In a veiled reference to Britain, Belgium, Luxembourg and Austria – Bolkestein said: “Many within the EU… have grown rich by attracting the custom of tax evaders and are not in a hurry to lose that custom.

“Indeed, some of those calling for the strongest possible measures to fight the evasion of savings tax are doing so in the hope that by setting the standards unrealistically high, they will wreck the whole enterprise.”

Information exchange

The EU is forging ahead with plans to impose a system of automatic exchange of information on foreign bank accounts held by its citizens.

But the EU directive, which is due to come into force by the end of the year, is dependent on the cooperation of a number of key non-EU countries, including Switzerland and the United States.

Belgium, Luxembourg and Austria have made their cooperation with the EU conditional on the participation of other third party states.

“These three EU members would much rather hang on to their financial privacy and have a withholding tax,” said James Nason, spokesman for the Swiss Bankers Association.

“But they have outsourced the battle to defend financial privacy to [Switzerland] and every now and then they’re peeping through their fingers to see how the battle is going.”

Villiger has defended his country’s reluctance to share banking information with the EU, arguing that such a move would compromise existing legislation governing banking secrecy.

A compromise deal tabled by the Swiss to levy a withholding tax on bank accounts held by EU residents has failed to win favour in Brussels.

The main opposition is said to come from Britain, which has long resisted any EU withholding tax on savings over fears that it would damage the City of London’s tax-free Eurobond market.

Villiger under pressure

At Tuesday’s meeting, Villiger is likely to face renewed pressure from EU finance ministers – including the threat of possible sanctions against Switzerland – if he continues to reject calls to share information with Brussels.

Responding to Bolkestein’s comments in the “Financial Times”, Villiger’s spokesman, Daniel Eckmann, said it was unfair of the EU commissioner to “reproach Switzerland for not making any progress… particularly if you compare Switzerland’s attitude with that of other third party countries”.

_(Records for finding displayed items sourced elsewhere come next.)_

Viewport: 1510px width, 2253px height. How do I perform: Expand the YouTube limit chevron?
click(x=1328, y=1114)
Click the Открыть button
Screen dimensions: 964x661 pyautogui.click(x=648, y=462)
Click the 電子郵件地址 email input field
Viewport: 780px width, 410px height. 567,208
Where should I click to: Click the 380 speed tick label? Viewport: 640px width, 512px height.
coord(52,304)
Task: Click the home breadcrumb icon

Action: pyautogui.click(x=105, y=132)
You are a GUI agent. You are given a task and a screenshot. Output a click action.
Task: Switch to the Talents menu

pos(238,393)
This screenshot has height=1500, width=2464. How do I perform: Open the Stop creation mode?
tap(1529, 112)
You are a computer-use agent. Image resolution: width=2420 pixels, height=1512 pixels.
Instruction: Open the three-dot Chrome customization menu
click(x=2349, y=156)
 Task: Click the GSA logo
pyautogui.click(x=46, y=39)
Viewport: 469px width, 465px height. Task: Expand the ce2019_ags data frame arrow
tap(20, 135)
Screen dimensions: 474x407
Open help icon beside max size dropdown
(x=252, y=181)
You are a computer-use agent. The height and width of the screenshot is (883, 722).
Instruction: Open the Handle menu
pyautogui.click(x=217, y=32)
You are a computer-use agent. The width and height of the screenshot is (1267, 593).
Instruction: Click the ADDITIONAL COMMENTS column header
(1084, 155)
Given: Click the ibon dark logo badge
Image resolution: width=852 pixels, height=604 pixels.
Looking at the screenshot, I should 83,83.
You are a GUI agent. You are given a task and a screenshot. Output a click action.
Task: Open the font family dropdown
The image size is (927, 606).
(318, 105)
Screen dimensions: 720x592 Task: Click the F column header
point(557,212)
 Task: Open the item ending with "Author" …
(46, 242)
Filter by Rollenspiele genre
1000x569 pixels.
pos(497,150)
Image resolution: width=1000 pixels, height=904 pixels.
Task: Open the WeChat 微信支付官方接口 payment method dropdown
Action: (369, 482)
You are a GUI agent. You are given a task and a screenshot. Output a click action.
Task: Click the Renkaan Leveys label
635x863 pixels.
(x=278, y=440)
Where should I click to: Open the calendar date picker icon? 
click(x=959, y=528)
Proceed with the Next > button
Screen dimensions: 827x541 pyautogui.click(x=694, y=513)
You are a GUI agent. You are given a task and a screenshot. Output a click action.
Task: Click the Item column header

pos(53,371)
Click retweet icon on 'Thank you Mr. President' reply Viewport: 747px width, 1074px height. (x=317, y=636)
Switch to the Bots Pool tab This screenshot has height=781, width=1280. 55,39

On Monday, divisions emerged in the EU over the issue, when Luxembourg and Germany clashed publicly on Brussels’ attitude towards Switzerland.

Addressing a conference in Luxembourg, the prime minister, Jean-Claude Juncker, slammed the EU’s heavy-handed approach.

“The way in which some of my colleagues are trying to negotiate with the Swiss is not acceptable. They are treating Switzerland like an alpine Iraq. I won’t stand for it.”

But Germany’s deputy finance minister, Caio Koch-Weser, speaking at the same meeting, said Switzerland’s banks and businesses were aware that banking secrecy was not viable in the long-term.

Ultimately, the issue may be decided by Washington. Brussels is also trying to persuade the US to cooperate with its directive, but so far Washington has remained silent on the issue, at least publicly.

Koch-Weser said he had “no doubt” the US was prepared to exchange information with the EU, but Juncker said he had a different impression.

For his part, Bolkestein is less confident that the EU will prevail.

“Opponents of the EU’s savings tax initiative may yet succeed,” he writes.

“If the enemies of this initiative do manage to wreck it, it will become clear who are the friends of the tax cheats and who are not.”

swissinfo

The EU has called on Switzerland to participate in plans to share information on Swiss bank accounts held by EU citizens.

The Swiss are refusing to cooperate because doing so would contravene banking secrecy.

Bern has instead proposed a withholding tax on EU citizens’ bank accounts which it would pass on to Brussels.